Zum Inhalt springen
Liebe ohne Behinderung

Liebe ohne Behinderung

Lesedauer: ca. 2 Min. | Text: Jakob Surkemper

Beziehung, Partnerschaft, Liebe sind auch für Menschen mit Behinderung wichtige Themen. Die Diakonie im Kirchenkreis Recklinghausen unterstützt u. a. mit Seminaren.

Gabriele Witulski und Bernhard Schürmann kennen sich seit fast 40 Jahren, und trotz ihrer geistigen Behinderung stand ihrer Liebe nie etwas im Wege. Nach ihrem Kennenlernen Anfang der 1980er-Jahre im Wohnheim- und Werkstatt- Kontext der Diakonie hatte es schnell gefunkt. „Ich habe den Anfang gemacht“, erinnert sich Gabriele, die alle nur Gaby nennen. „Ich bin Schritt für Schritt immer näher an ihn rangerückt. Und dann hat er angebissen.“

Bernhard sitzt neben ihr auf der gemeinsamen Couch und lächelt verschmitzt. Vorbehalte oder gar Widerstände gegen ihre Beziehung erlebte das Paar nicht. 2002 können beide sogar erstmals zusammenziehen: in die Wohngruppe in der Reitzensteinstraße in Recklinghausen. „Aber wir wollten gerne unsere eigenen vier Wände“, sagt Gaby. Und als 2012 das Apartment in der Alten Grenzstraße beim Haus Recklinghausen-Süd frei wird, kann dem Paar auch dieser Wunsch erfüllt werden. Beide führen dort ein fast ganz normales „Eheleben“, auch wenn sie nicht verheiratet sind und Kinder nie ein Thema waren.

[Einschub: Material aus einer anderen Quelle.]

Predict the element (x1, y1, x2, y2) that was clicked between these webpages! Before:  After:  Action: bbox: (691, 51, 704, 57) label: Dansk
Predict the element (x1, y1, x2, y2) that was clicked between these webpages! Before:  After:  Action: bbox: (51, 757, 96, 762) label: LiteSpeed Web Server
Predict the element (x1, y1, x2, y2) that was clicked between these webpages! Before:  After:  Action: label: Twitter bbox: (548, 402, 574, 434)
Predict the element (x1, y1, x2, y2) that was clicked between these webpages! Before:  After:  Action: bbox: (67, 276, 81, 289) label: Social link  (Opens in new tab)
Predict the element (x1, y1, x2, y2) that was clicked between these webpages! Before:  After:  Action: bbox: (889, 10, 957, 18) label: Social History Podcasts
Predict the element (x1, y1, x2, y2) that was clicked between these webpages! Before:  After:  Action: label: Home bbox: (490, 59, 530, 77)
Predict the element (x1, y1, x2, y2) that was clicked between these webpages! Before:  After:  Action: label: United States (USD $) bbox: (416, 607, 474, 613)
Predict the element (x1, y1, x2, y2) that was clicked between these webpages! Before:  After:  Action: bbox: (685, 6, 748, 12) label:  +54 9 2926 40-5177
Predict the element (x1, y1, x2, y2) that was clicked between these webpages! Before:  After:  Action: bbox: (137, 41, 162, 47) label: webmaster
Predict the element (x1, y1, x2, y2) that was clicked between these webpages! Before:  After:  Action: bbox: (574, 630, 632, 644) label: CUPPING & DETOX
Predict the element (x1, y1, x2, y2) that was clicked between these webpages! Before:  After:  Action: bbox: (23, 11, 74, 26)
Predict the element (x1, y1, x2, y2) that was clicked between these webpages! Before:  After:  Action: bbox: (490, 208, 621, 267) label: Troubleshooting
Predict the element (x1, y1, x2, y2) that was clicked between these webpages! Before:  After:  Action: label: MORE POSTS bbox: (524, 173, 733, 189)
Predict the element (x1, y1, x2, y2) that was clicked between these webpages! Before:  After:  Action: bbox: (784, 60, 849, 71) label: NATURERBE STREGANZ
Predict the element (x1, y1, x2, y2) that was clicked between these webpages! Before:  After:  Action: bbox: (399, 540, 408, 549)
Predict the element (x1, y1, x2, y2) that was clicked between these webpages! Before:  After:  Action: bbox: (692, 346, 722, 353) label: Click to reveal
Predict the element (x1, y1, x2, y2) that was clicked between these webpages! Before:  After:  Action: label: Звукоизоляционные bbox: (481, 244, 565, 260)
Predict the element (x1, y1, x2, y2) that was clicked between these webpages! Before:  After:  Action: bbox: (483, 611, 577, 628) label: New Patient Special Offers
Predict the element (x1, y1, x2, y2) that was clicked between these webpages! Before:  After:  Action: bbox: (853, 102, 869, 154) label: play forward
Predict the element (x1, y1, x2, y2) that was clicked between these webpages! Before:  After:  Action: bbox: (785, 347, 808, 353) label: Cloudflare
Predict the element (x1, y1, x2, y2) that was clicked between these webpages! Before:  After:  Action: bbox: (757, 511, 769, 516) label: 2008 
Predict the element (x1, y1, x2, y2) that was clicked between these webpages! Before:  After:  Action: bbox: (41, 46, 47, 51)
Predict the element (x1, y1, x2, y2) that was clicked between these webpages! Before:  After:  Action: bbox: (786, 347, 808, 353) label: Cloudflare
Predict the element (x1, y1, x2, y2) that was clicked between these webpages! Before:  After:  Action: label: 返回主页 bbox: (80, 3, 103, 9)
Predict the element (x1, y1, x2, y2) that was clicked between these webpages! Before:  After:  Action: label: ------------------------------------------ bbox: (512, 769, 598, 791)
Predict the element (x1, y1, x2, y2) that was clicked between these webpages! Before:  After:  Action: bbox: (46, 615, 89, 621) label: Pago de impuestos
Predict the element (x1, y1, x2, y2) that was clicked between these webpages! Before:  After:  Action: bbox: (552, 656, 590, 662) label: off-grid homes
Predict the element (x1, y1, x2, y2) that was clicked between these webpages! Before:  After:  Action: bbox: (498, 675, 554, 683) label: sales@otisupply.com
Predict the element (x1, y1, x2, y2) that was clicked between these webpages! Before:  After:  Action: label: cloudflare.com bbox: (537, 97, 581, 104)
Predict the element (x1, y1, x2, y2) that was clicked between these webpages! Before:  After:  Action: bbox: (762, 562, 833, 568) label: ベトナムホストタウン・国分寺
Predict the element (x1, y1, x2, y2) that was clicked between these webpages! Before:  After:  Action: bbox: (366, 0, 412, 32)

Die 60-Jährige arbeitet tagsüber in den Recklinghäuser Werkstätten, der 74-Jährige besucht währenddessen die Tagesstruktur nebenan im gleichen Gebäude. Samstags kochen sie gemeinsam. „Dass Menschen mit Behinderungen überhaupt beieinander übernachten können, war vor 20 Jahren längst noch nicht selbstverständlich“, erinnert sich Birgit Klemm, Fachbereichsleiterin bei der Evangelischen Familienbildungsstätte der Diakonie im Kirchenkreis Recklinghausen. Und gerade in stationären Betreuungen scheitere das Zusammenziehen auch heute manchmal noch an unterschiedlichen Assistenzbedarfen. „Jemand mit geringem Bedarf bekommt nicht automatisch einen Wohnheimplatz, weil der Partner darauf angewiesen ist.“


Spezielles Seminarangebot

Bei vielen komme es aber erst gar nicht so weit, weiß Birgit Klemm: „Für Menschen mit Behinderung ist es oft noch schwieriger, einen Partner zu finden, als für Menschen ohne Behinderung.“ Die Familienbildungsstätte bietet daher Seminare wie „Ich wünsche mir einen Partner“ oder „Liebe, Lust und Männersachen“ bzw. „Frauensachen“. „Manche sind zu zurückhaltend, andere zu offensiv bei dem Thema.“ Mitunter gebe es auch unrealistische Vor- stellungen, wie der Wunschpartner sein soll. „In dem Kurs geht es darum, was den Teilnehmern wichtig ist und wo man jemanden kennenlernen und ansprechen kann, auch bei Schüchternheit.“ Neben dem sozialen Nahraum, gewinne auch das Internet beim Kennenlernen an Bedeutung, sei aber u. U. mit etwas Vorsicht zu genießen, so Klemm. Wer Interesse an einem Seminar habe, könne sich melden; sie könnte nach Bedarf auch zusätzliche Termine anbieten. Gaby und Bernhard haben da keinen Bedarf mehr. Sie haben einander gefunden und freuen sich aktuell auf einen gemeinsamen Urlaub an der Ostsee.